**EXERCISE INSTRUCTIONS**
Exactly as written, retype all of the records that come next.

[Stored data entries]
· · · ·

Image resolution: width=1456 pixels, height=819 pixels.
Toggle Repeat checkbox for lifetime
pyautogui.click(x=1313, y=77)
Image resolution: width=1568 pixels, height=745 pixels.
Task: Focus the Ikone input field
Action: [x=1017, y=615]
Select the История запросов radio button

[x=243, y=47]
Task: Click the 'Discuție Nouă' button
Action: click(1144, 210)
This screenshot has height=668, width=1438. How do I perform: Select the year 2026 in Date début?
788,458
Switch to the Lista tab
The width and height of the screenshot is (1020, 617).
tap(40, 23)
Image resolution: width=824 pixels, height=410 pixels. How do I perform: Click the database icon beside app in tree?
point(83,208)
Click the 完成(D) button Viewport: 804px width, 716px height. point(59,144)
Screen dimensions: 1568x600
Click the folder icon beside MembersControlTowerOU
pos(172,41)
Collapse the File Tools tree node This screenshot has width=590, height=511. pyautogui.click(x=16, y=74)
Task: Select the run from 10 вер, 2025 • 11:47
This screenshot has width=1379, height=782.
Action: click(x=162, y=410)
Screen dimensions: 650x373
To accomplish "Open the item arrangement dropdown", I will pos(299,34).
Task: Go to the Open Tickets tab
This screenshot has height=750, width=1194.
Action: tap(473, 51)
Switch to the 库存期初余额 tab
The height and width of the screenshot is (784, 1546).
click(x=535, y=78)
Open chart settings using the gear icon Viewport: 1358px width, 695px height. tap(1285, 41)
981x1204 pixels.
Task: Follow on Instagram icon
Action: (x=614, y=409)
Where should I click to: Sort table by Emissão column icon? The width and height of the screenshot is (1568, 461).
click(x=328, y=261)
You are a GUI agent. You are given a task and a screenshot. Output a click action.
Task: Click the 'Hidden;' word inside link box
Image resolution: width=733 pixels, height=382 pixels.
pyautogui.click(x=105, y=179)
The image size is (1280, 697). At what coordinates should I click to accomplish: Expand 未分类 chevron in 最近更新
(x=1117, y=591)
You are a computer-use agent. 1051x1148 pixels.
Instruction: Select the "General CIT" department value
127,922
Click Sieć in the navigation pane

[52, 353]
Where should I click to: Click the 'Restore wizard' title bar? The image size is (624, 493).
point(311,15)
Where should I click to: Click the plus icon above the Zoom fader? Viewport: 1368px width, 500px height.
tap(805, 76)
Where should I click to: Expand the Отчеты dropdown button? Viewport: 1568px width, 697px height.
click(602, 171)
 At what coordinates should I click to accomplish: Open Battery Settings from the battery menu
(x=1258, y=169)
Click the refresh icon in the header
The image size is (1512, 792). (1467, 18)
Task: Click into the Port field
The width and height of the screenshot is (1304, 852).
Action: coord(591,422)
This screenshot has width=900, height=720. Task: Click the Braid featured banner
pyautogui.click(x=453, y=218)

· · · ·

**RESPONSE**
Image resolution: width=1456 pixels, height=819 pixels.
Toggle Repeat checkbox for lifetime
pyautogui.click(x=1313, y=77)
Image resolution: width=1568 pixels, height=745 pixels.
Task: Focus the Ikone input field
Action: [x=1017, y=615]
Select the История запросов radio button

[x=243, y=47]
Task: Click the 'Discuție Nouă' button
Action: click(1144, 210)
This screenshot has height=668, width=1438. How do I perform: Select the year 2026 in Date début?
788,458
Switch to the Lista tab
The width and height of the screenshot is (1020, 617).
tap(40, 23)
Image resolution: width=824 pixels, height=410 pixels. How do I perform: Click the database icon beside app in tree?
point(83,208)
Click the 完成(D) button Viewport: 804px width, 716px height. point(59,144)
Screen dimensions: 1568x600
Click the folder icon beside MembersControlTowerOU
pos(172,41)
Collapse the File Tools tree node This screenshot has width=590, height=511. pyautogui.click(x=16, y=74)
Task: Select the run from 10 вер, 2025 • 11:47
This screenshot has width=1379, height=782.
Action: click(x=162, y=410)
Screen dimensions: 650x373
To accomplish "Open the item arrangement dropdown", I will pos(299,34).
Task: Go to the Open Tickets tab
This screenshot has height=750, width=1194.
Action: tap(473, 51)
Switch to the 库存期初余额 tab
The height and width of the screenshot is (784, 1546).
click(x=535, y=78)
Open chart settings using the gear icon Viewport: 1358px width, 695px height. tap(1285, 41)
981x1204 pixels.
Task: Follow on Instagram icon
Action: (x=614, y=409)
Where should I click to: Sort table by Emissão column icon? The width and height of the screenshot is (1568, 461).
click(x=328, y=261)
You are a GUI agent. You are given a task and a screenshot. Output a click action.
Task: Click the 'Hidden;' word inside link box
Image resolution: width=733 pixels, height=382 pixels.
pyautogui.click(x=105, y=179)
The image size is (1280, 697). At what coordinates should I click to accomplish: Expand 未分类 chevron in 最近更新
(x=1117, y=591)
You are a computer-use agent. 1051x1148 pixels.
Instruction: Select the "General CIT" department value
127,922
Click Sieć in the navigation pane

[52, 353]
Where should I click to: Click the 'Restore wizard' title bar? The image size is (624, 493).
point(311,15)
Where should I click to: Click the plus icon above the Zoom fader? Viewport: 1368px width, 500px height.
tap(805, 76)
Where should I click to: Expand the Отчеты dropdown button? Viewport: 1568px width, 697px height.
click(602, 171)
 At what coordinates should I click to accomplish: Open Battery Settings from the battery menu
(x=1258, y=169)
Click the refresh icon in the header
The image size is (1512, 792). (1467, 18)
Task: Click into the Port field
The width and height of the screenshot is (1304, 852).
Action: coord(591,422)
This screenshot has width=900, height=720. Task: Click the Braid featured banner
pyautogui.click(x=453, y=218)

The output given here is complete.